Movie still from Shattered Glass. Two men in business clothes stand outside an office building.

People who aren’t from Washington, D.C., or the surrounding counties in Maryland and Virginia, are often perplexed by it. How could I have grown up, they wonder, in a metonym for the U.S. government? I imagine these Californians and New Yorkers and Texans picturing me playing on the White House lawn, maybe returning home to a cell at the top of the Washington Monument. As I would tell anyone who’d listen when I moved to Los Angeles for college, D.C. is more than imperial offices and monuments. It’s a plurality-Black city—though gentrification has pushed that percentage down by 20 points in the past two decades. It has a thriving all-ages D.I.Y. music scene in which I was an enthusiastic participant in high school, and without which I would have had next to no social life as a teenager. But it’s also true that a lot of D.C. locals—maybe most—have some connection to politics. Some help keep the machinery running, some advocate to jam it, others report on it.

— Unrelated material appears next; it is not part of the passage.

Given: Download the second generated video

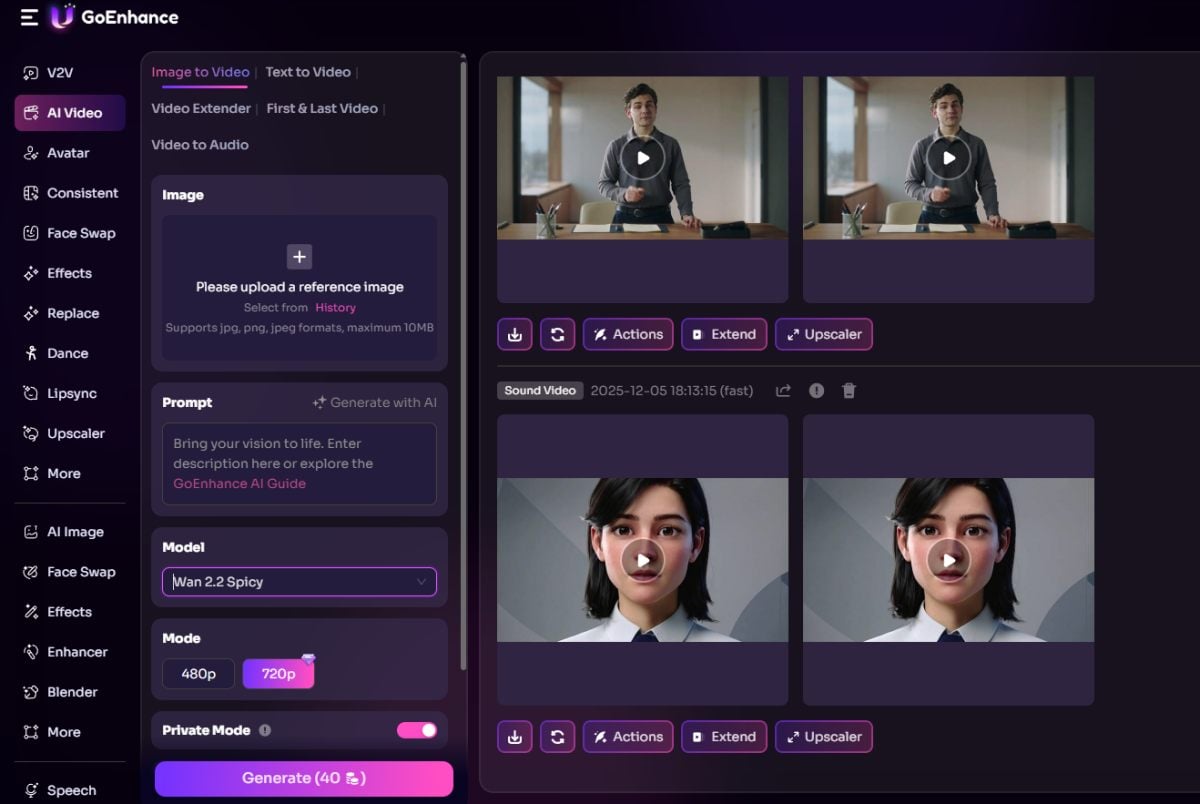Looking at the screenshot, I should pos(514,737).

My parents are in the latter category. Neither of them are from D.C., but their journalism careers brought them to the city. The job that led my mom to D.C. was at The New Republic, and she was there when the young star journalist Stephen Glass was unmasked as a serial fabricator of news stories. This was in 1998, and within five years the whole affair was immortalized in Billy Ray’s Shattered Glass (2003). That film’s 20th anniversary was this past fall, retrospective pieces were rolling out—my mom was interviewed for at least one—and I figured this was as good a time as any to finally watch it.

"Some help keep the machinery running, some advocate to jam it, others report on it."

Only a few real New Republic staffers appear as characters in Shattered Glass, and my mom is not one of them. It’s popular legend in our family to say that Chloë Sevigny plays her—like my mom in those days, she’s young, impassioned and compassionate, with a layered and highlighted blonde shag–but Sevigny’s character is ostensibly a composite of a few writers. There are familiar names in Shattered Glass for a child of a New Republic veteran; people who came to my parents’ house parties, or traveled with us on research-trip-cum-vacations, or whose families my mom catches up with from time to time.

There’s another character in Shattered Glass who is played rather convincingly by a chameleonic actor: Washington, D.C., portrayed through most of the film by Montreal. I must admit, I was convinced by the performance. It helps that the opening credits unfold over B-roll of the city’s real downtown. These shots are immediately identifiable not only for the marble colonial architecture characteristic of D.C.’s federal buildings, but also the less imposing hallmarks of the city: leafy deciduous trees shading Victorian row houses, the red-white-and-blue striped metrobuses that were retired in the late 2000s in favor of a sleeker silver-and-red style. I was primed by the nostalgia engendered by these sights to believe that the rest of the film really was shot in my hometown. Like Glass’s coworkers, I was duped.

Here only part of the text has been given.